• **TASK REQUIREMENTS**
The lines to return are those from the line holding "This screenshot has width=1334, height=995." through the last line of the entries below, both included, written exactly and without pictures.

╭─ MATERIAL SHOWN

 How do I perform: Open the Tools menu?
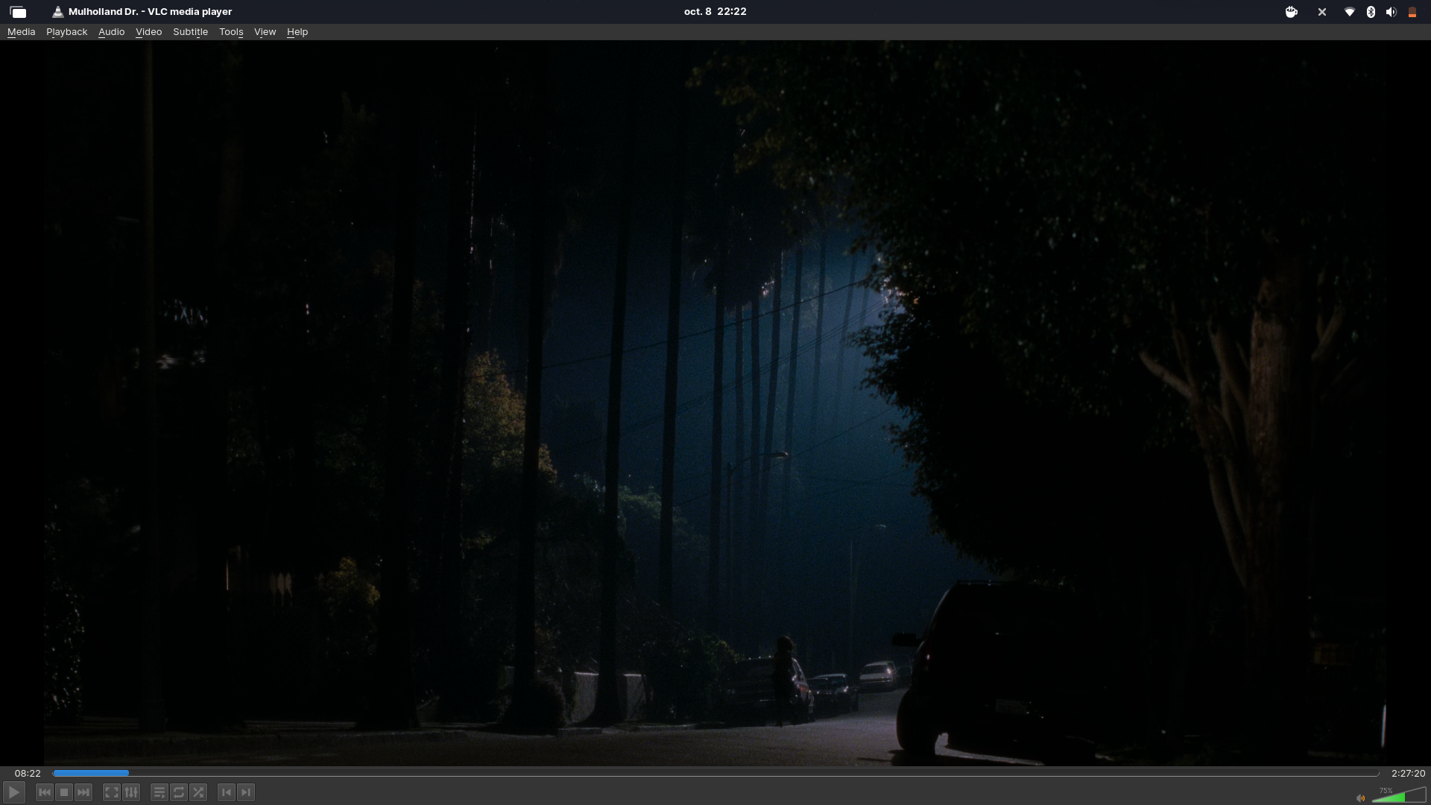tap(231, 32)
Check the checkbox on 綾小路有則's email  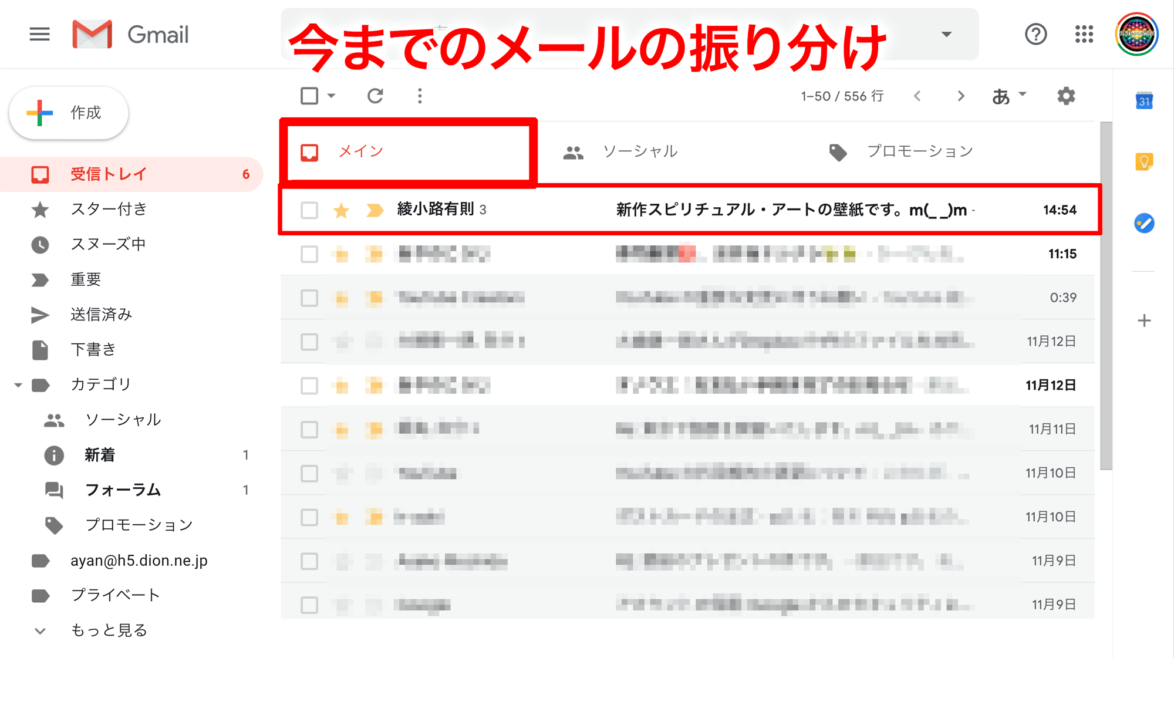click(309, 210)
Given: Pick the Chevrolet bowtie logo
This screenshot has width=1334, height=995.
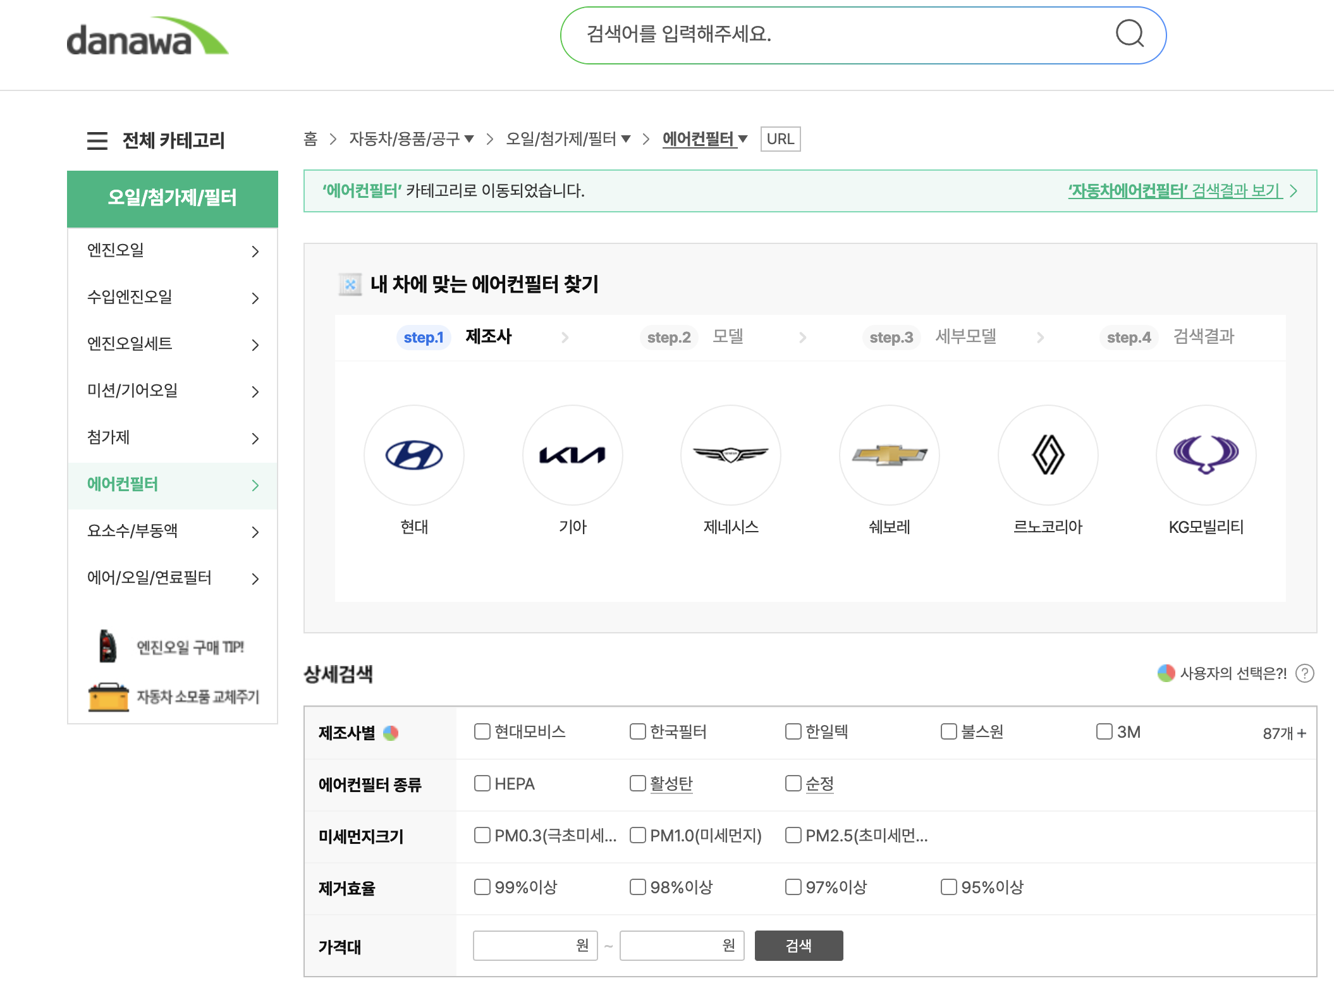Looking at the screenshot, I should [x=890, y=455].
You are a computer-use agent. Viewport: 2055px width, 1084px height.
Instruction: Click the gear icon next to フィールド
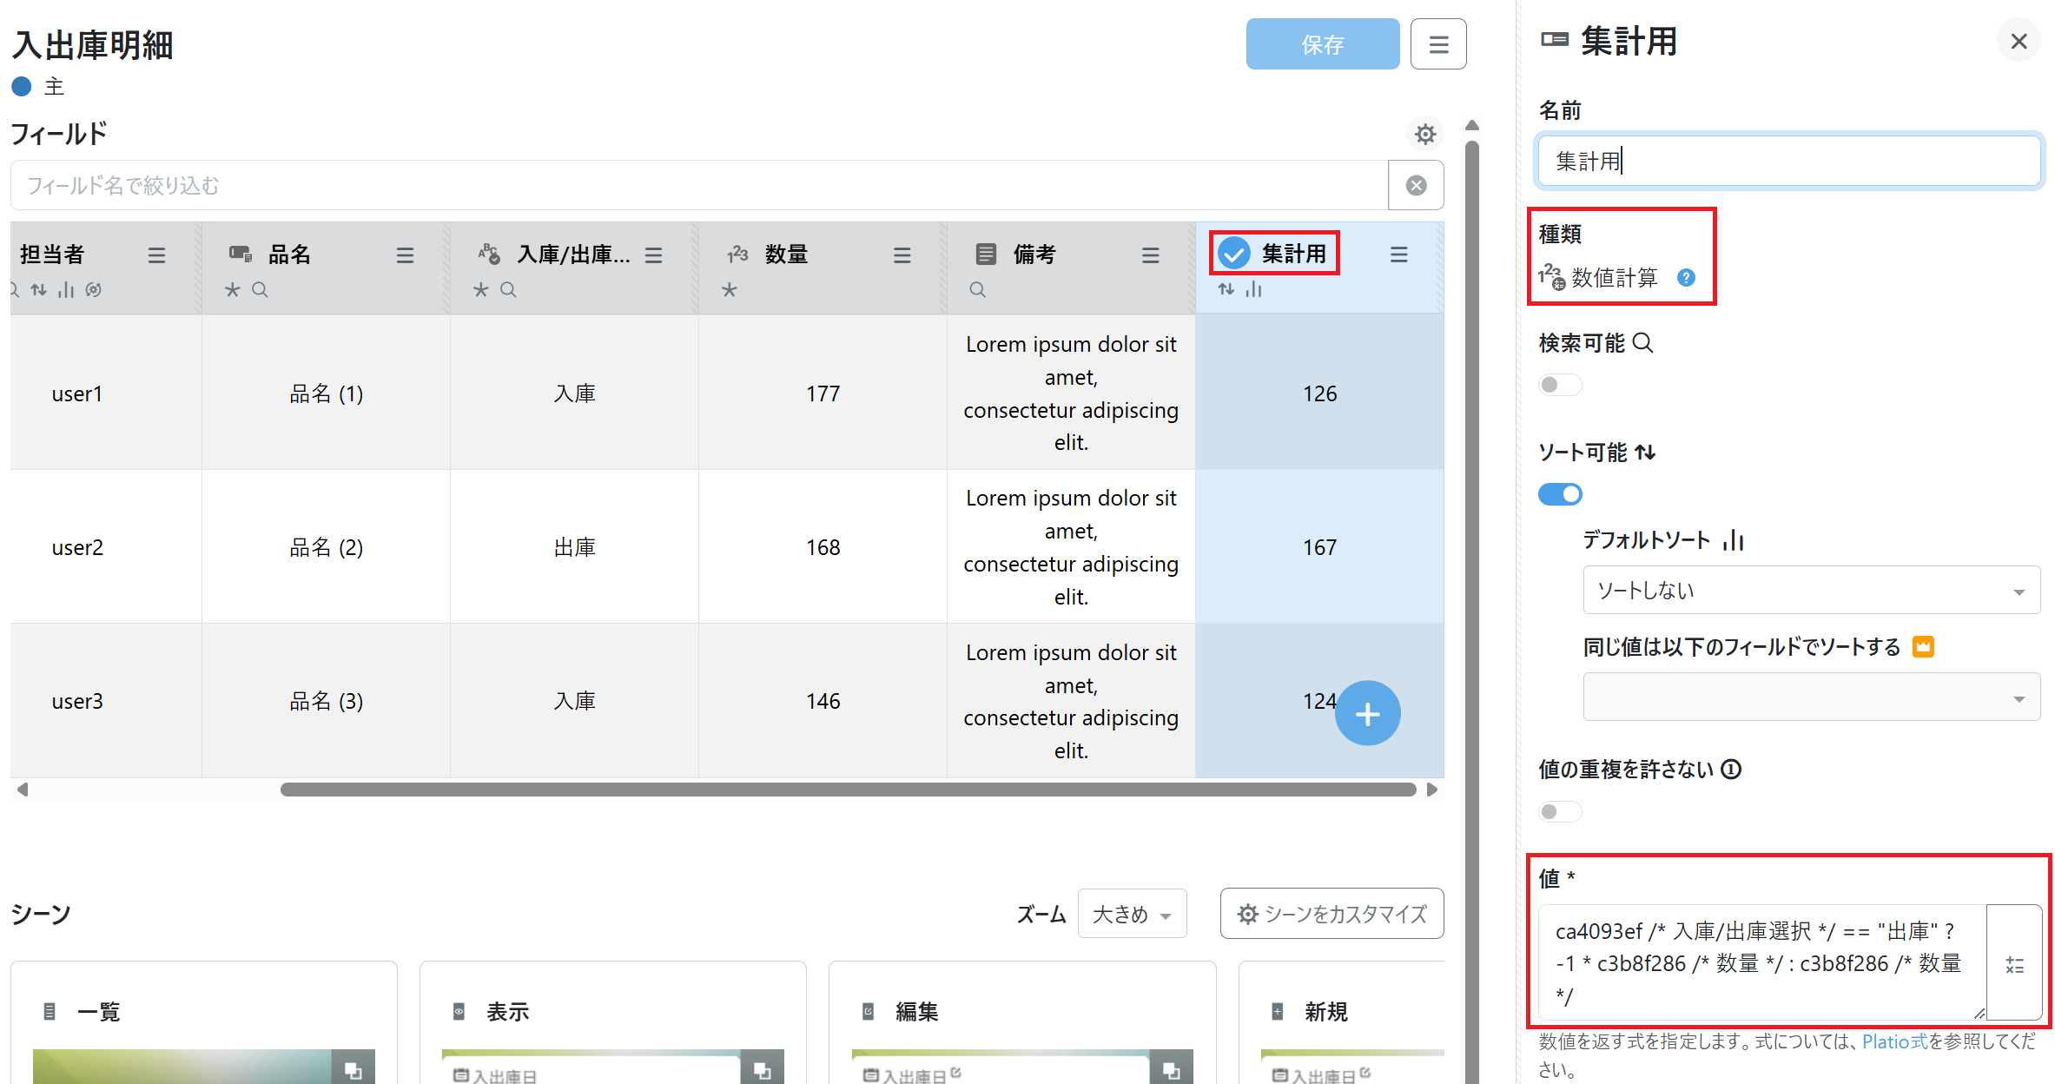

╰─

• **COMPLETED TASK**
This screenshot has width=1334, height=995.
Looking at the screenshot, I should [x=890, y=455].
You are a computer-use agent. Viewport: 2055px width, 1084px height.
Instruction: Click the gear icon next to フィールド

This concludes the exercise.